The total cost is higher in the case of a direct skip transfer at death.  Although the GST tax itself is applied on a tax exclusive basis, in this case there is also estate tax calculated in a tax inclusive manner on the entire amount including transfer, GST tax, and even the estate tax itself.

The computation is always “tax inclusive” with trusts involving taxable distributions and taxable terminations.  The GST tax rate is applied to the entire fund paying for both tax and net gift, so the computation is more akin to that done for estate tax.

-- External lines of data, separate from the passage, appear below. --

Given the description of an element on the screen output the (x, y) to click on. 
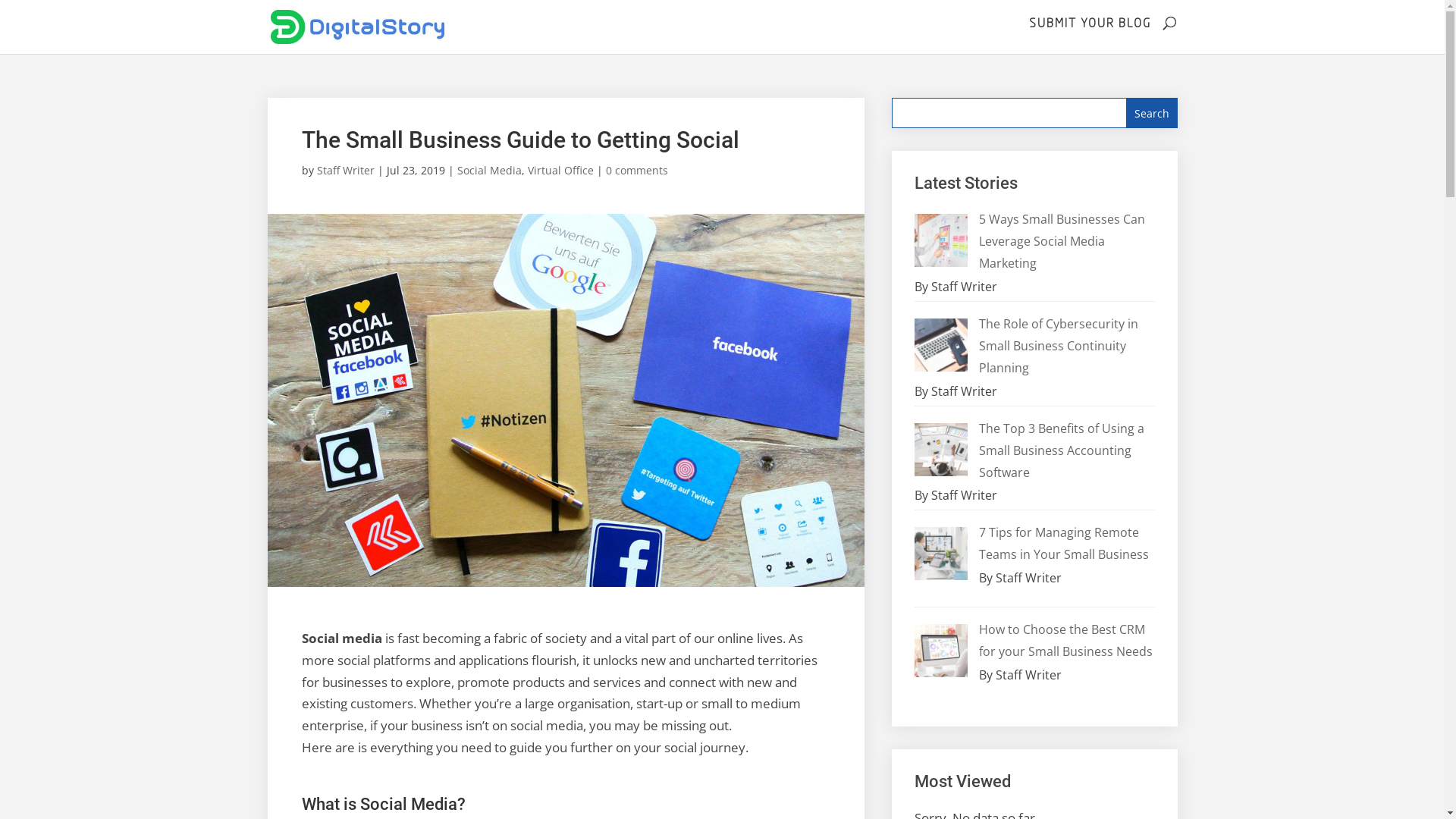
Search Element type: text (1151, 112)
0 comments Element type: text (636, 170)
Staff Writer Element type: text (345, 170)
Virtual Office Element type: text (560, 170)
SUBMIT YOUR BLOG Element type: text (1088, 21)
How to Choose the Best CRM for your Small Business Needs Element type: text (1065, 639)
5 Ways Small Businesses Can Leverage Social Media Marketing Element type: text (1062, 240)
Social Media Element type: text (488, 170)
7 Tips for Managing Remote Teams in Your Small Business Element type: text (1063, 542)
Given the description of an element on the screen output the (x, y) to click on. 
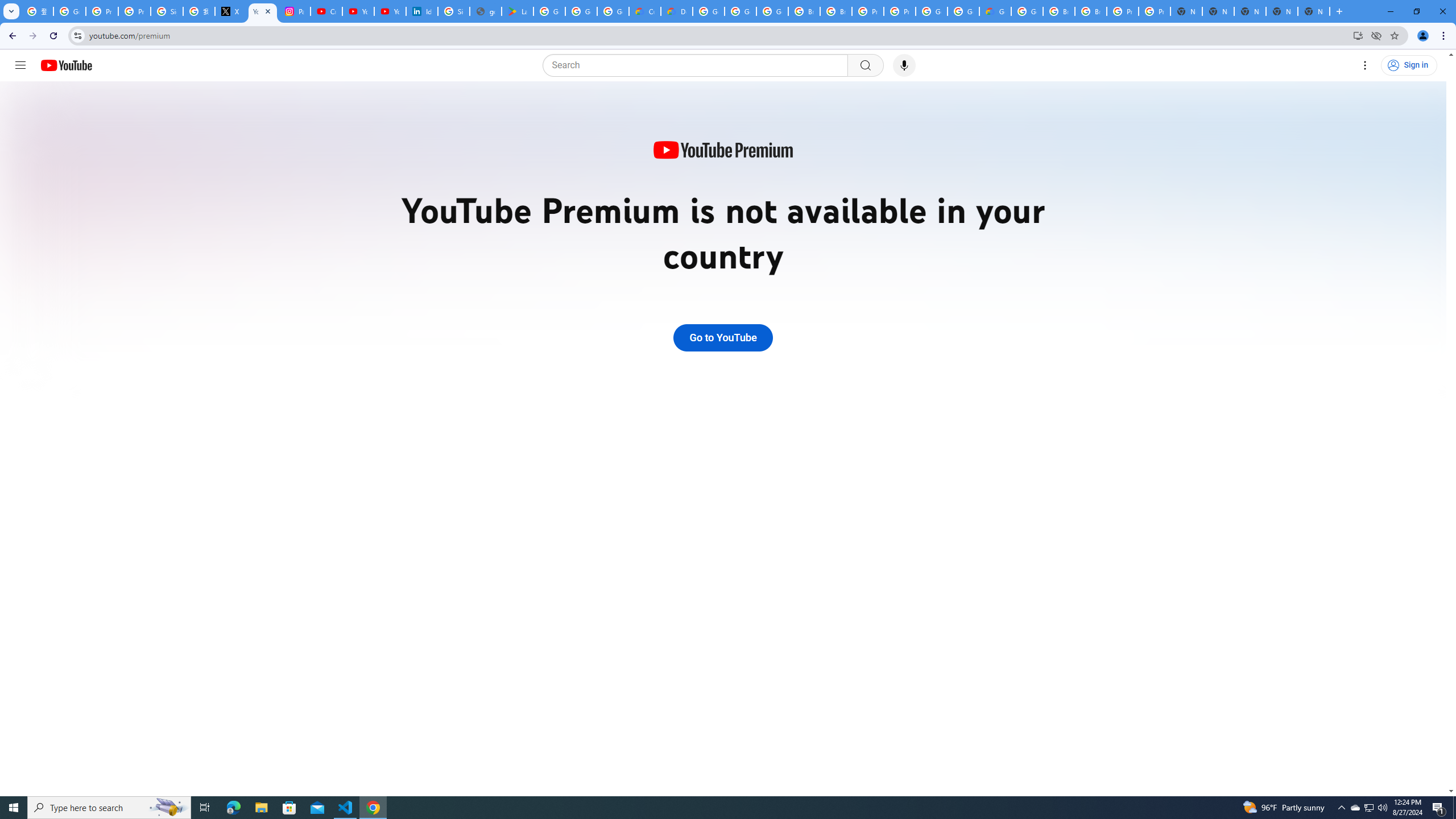
Search with your voice (903, 65)
Given the description of an element on the screen output the (x, y) to click on. 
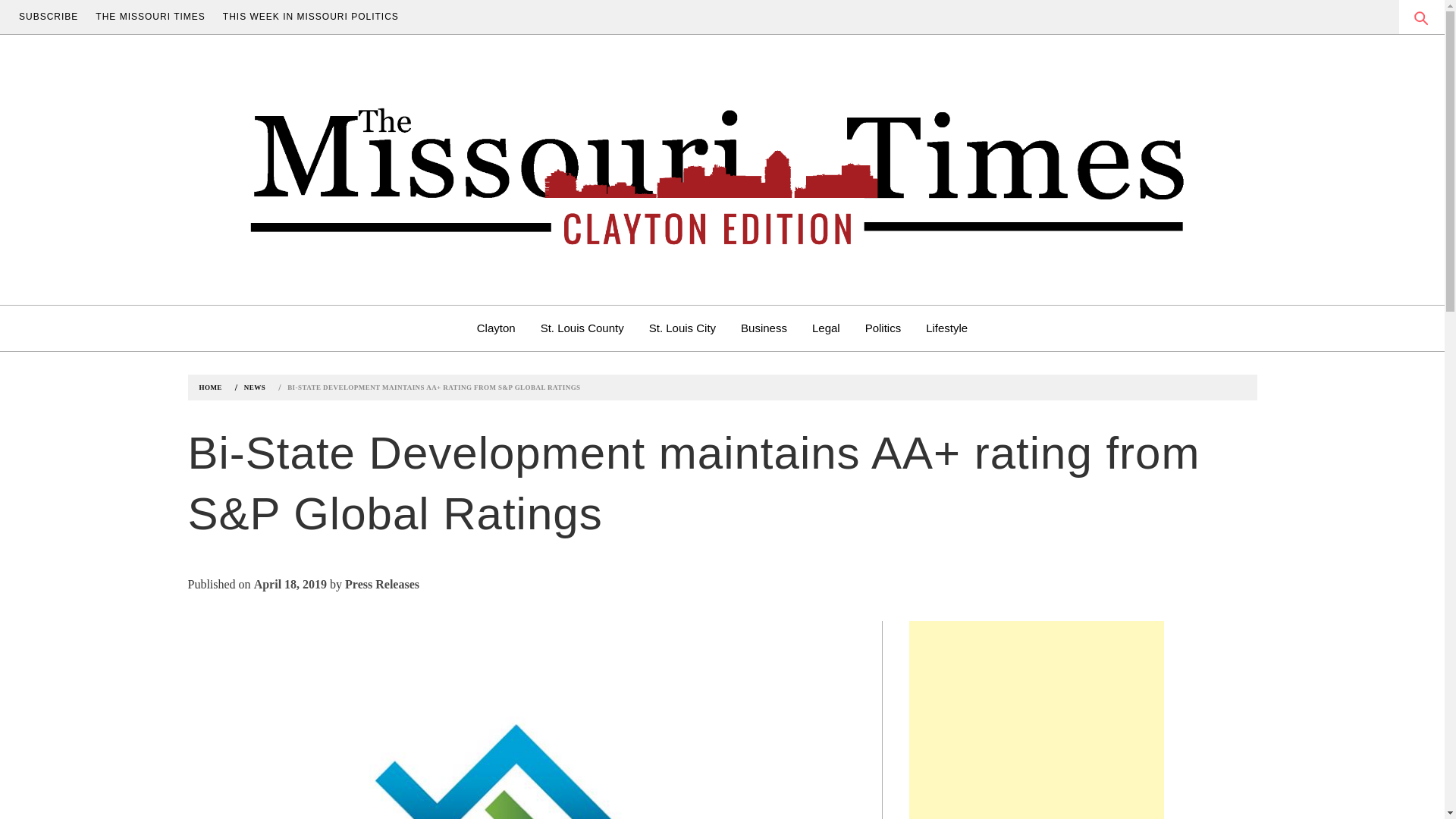
Press Releases (382, 584)
Politics (882, 328)
Legal (825, 328)
CLAYTON TIMES (392, 305)
HOME (212, 387)
Business (763, 328)
Lifestyle (946, 328)
THIS WEEK IN MISSOURI POLITICS (310, 16)
NEWS (252, 387)
Given the description of an element on the screen output the (x, y) to click on. 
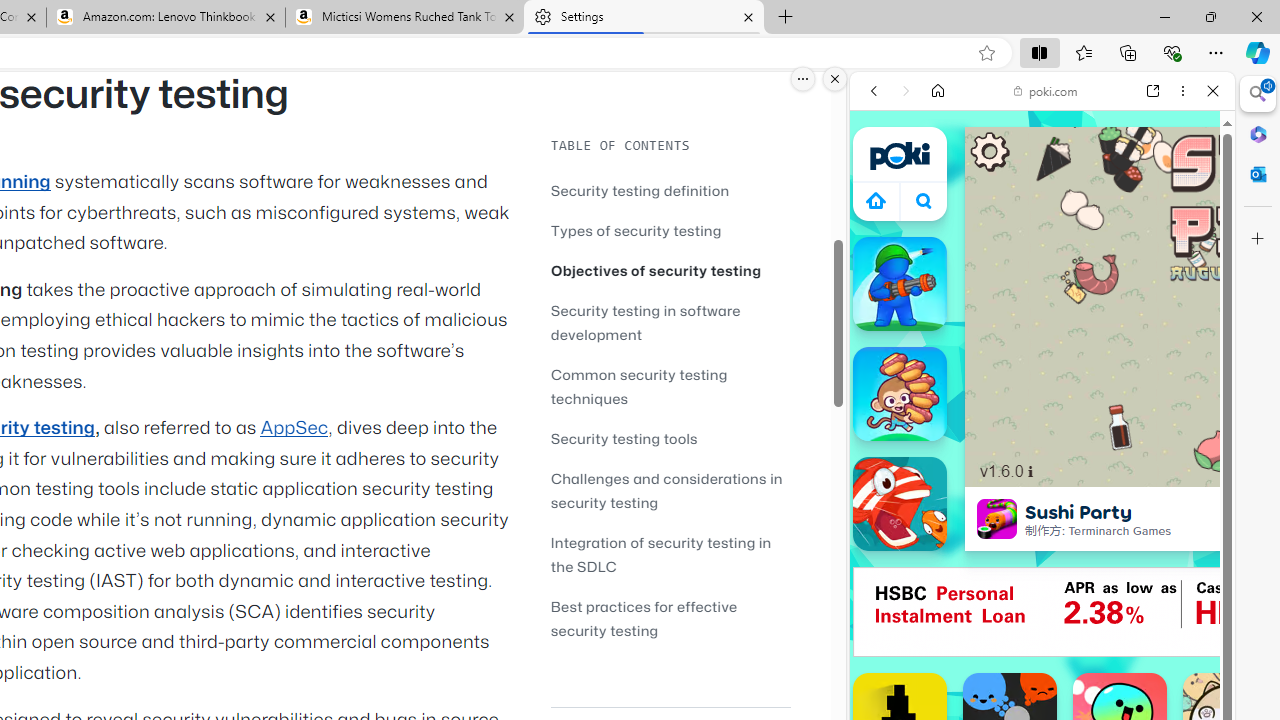
Challenges and considerations in security testing (666, 490)
Io Games (1042, 616)
Security testing in software development (645, 321)
Sports Games (1042, 665)
Car Games (1042, 469)
Best practices for effective security testing (670, 618)
Shooting Games (1042, 518)
poki.com (1046, 90)
Show More Car Games (1164, 472)
Poki (1034, 288)
Monkey Mart Monkey Mart (899, 393)
Given the description of an element on the screen output the (x, y) to click on. 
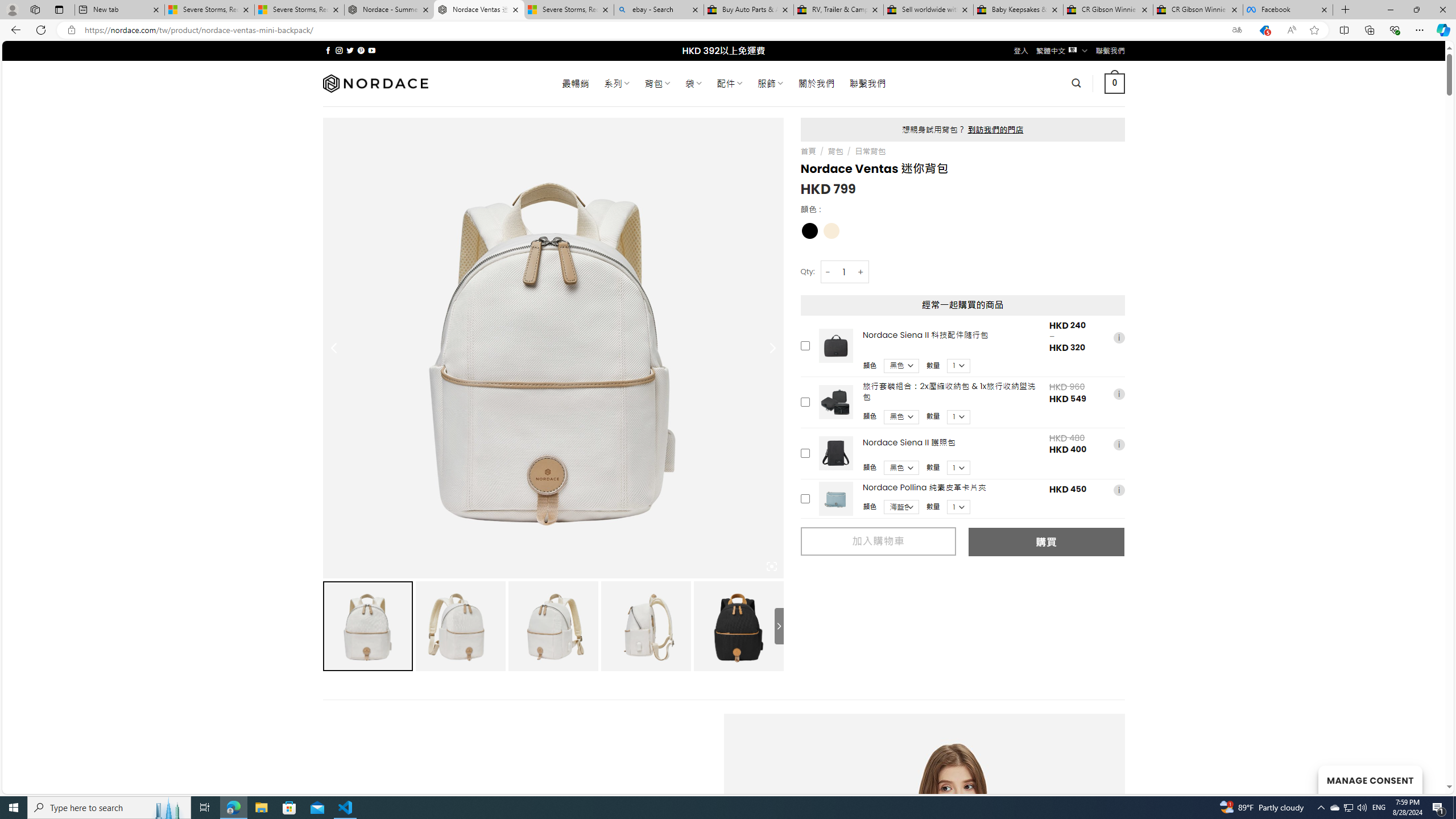
This site has coupons! Shopping in Microsoft Edge, 5 (1263, 29)
App bar (728, 29)
Given the description of an element on the screen output the (x, y) to click on. 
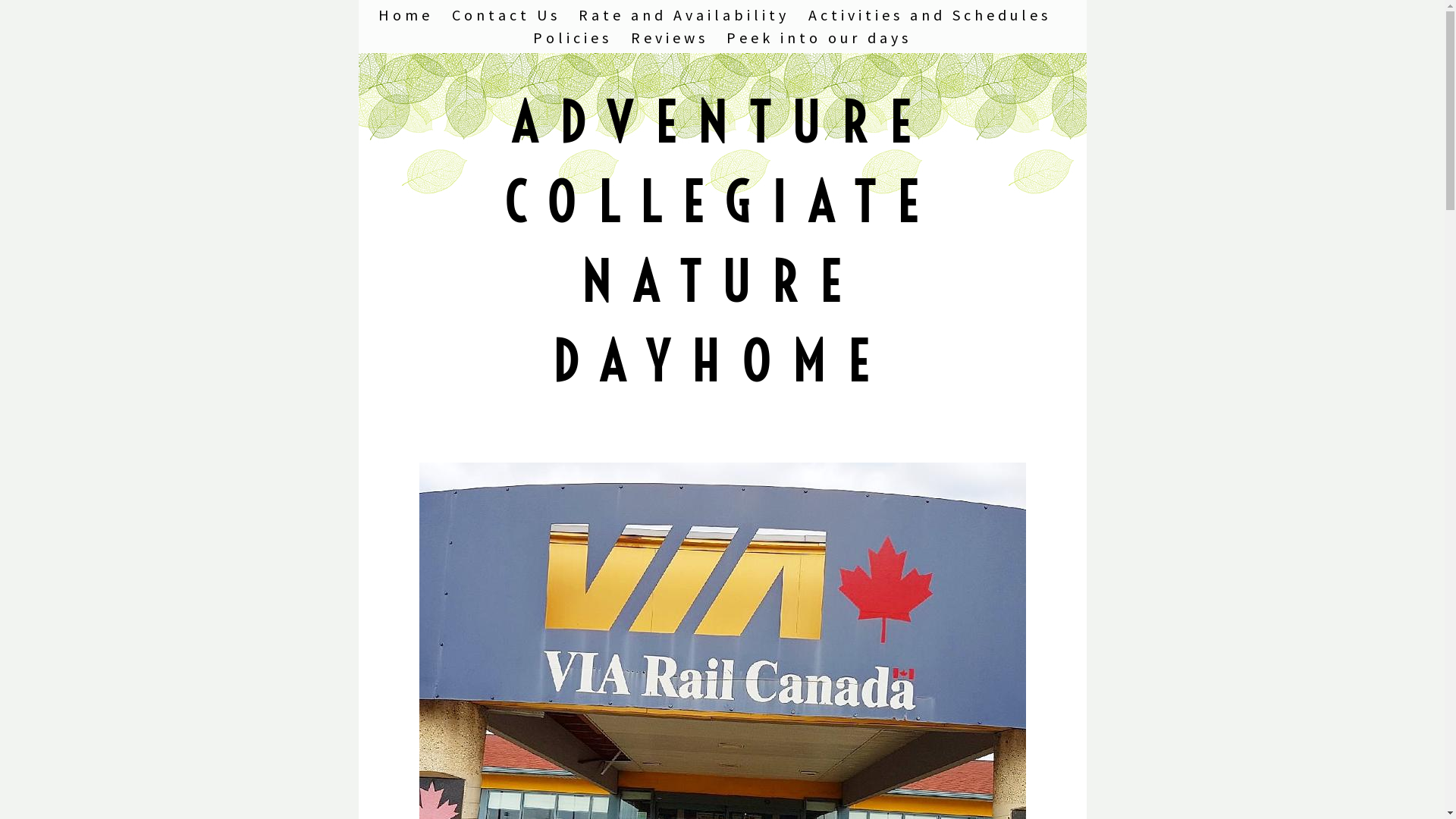
ADVENTURE COLLEGIATE NATURE DAYHOME Element type: text (722, 242)
Activities and Schedules Element type: text (929, 14)
Home Element type: text (405, 14)
Policies Element type: text (572, 37)
Reviews Element type: text (669, 37)
Peek into our days Element type: text (818, 37)
Rate and Availability Element type: text (683, 14)
Contact Us Element type: text (505, 14)
Given the description of an element on the screen output the (x, y) to click on. 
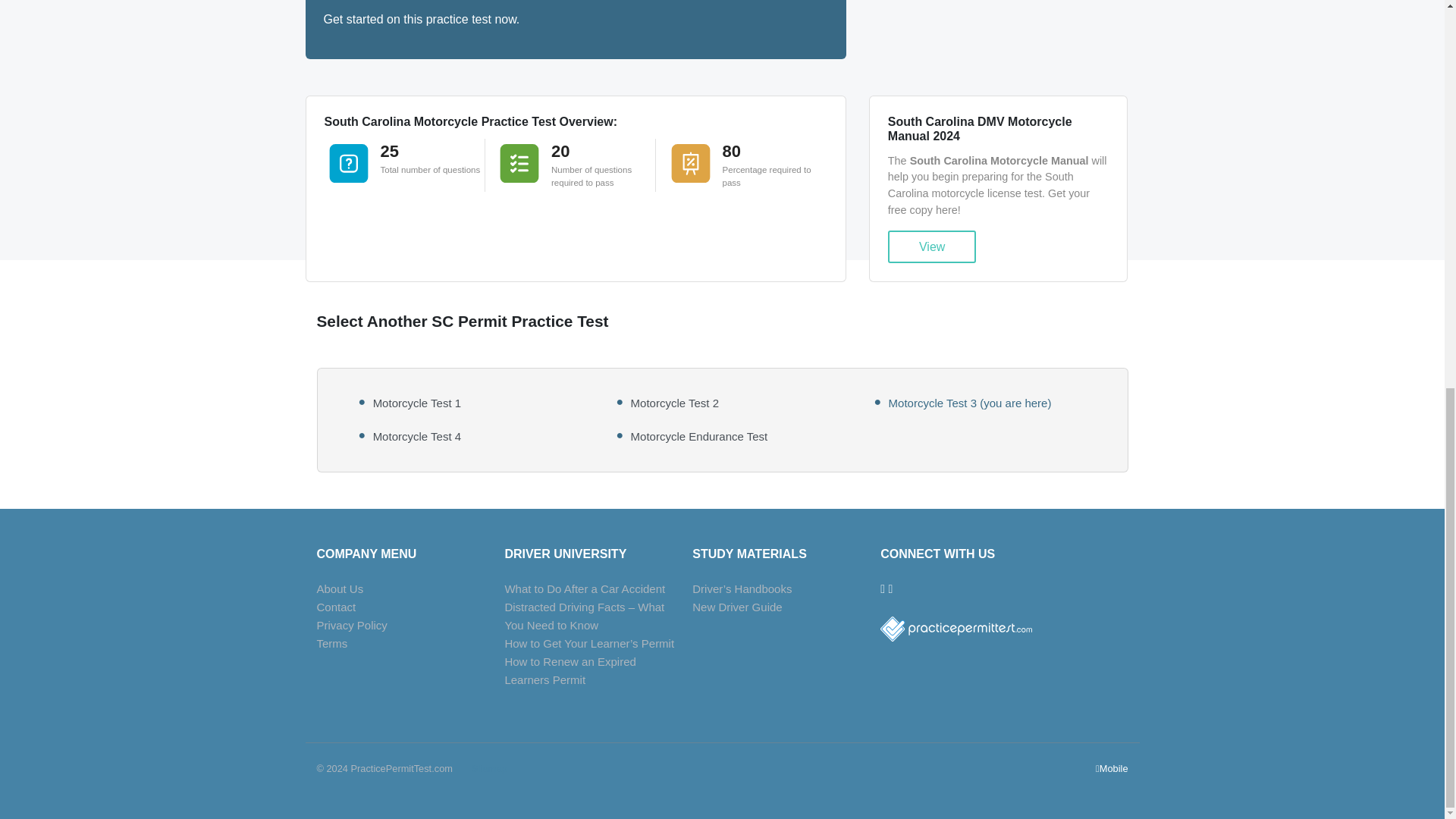
Motorcycle Test 4 (416, 436)
Mobile (1111, 768)
Terms (332, 643)
Motorcycle Test 1 (416, 402)
Motorcycle Test 2 (674, 402)
New Driver Guide (737, 606)
View (932, 246)
Motorcycle Endurance Test (699, 436)
Contact (336, 606)
About Us (340, 588)
What to Do After a Car Accident (584, 588)
Privacy Policy (352, 625)
Motorcycle Test 2 (674, 402)
How to Renew an Expired Learners Permit (568, 670)
Motorcycle Endurance Test (699, 436)
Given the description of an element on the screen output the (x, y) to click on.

Specifically, for taxable distributions and taxable terminations relating to an inter vivos gift to a trust, there is (1) GST tax calculated in a tax-inclusive manner on the taxable termination (or taxable distribution), plus (2) gift tax on the gift to the trust, also calculated in a tax-inclusive manner.  The total cost here is the same as with the direct skip transfer at death.

The worst case, highest cost occurs with taxable distributions and taxable termination relating to a transfer at death into a trust.  As with the situation involving an inter vivos gift to a trust, the GST tax is calculated in a tax inclusive manner.  However, instead of merely a gift tax there is an estate tax calculated in a tax inclusive manner on the entire fund consisting of net transfer, plus GST tax, plus estate tax.

Fortunately, every individual has a GST exemption equal to the basic exclusion amount for the calendar year ($5,250,000 in 2013, and $5,340,000 in 2014).  Unlike the applicable exclusion amount for estate and gift tax, use of the GST exemption is discretionary, although default automatic allocation rules exist to protect taxpayers; also, unused GST exemption is not portable, although a reverse QTIP election may be a good substitute.

In addition to the GST exemption, the transfer may be excluded under the Limited Gift Tax Annual Exclusion.  GST Tax provisions incorporate the annual exclusion for gift tax (currently $14,000 per year per donee) but with some added conditions (for example, requiring that the transfer be a direct skip).

Educational and medical expenses are excluded from GST tax, even if they are trust distributions (unlike the similar exclusion from gift tax).

The GST tax is calculated by multiplying “taxable amount” (which is defined differently for each type of transfer) by the “applicable rate,” which is the “inclusion ratio” multiplied by the maximum federal estate tax rate at the time of the GST transfer.  The “inclusion ratio” is the excess of 1 over the “applicable fraction.”  The applicable fraction consists of a numerator that is the amount of GST exemption allocated to the trust (or to property transferred in direct skip), and a denominator that is the value of property transferred to the trust (or the value of property transferred as a direct skip).  Thus, the applicable fraction is the exempt portion, and the inclusion ratio (1 minus the applicable fraction) is the non-exempt, GST-taxable portion.  Generally for better estate planning and ease of administration, trustees are given authority to split trusts, if not already split, into exempt and non-exempt shares with inclusion ratios of 0 and 1, respectively.  Note that the inclusion ratio may change if property is added to the trust or if additional GST exemption is added to the trust, but a distribution will never change the inclusion ratio.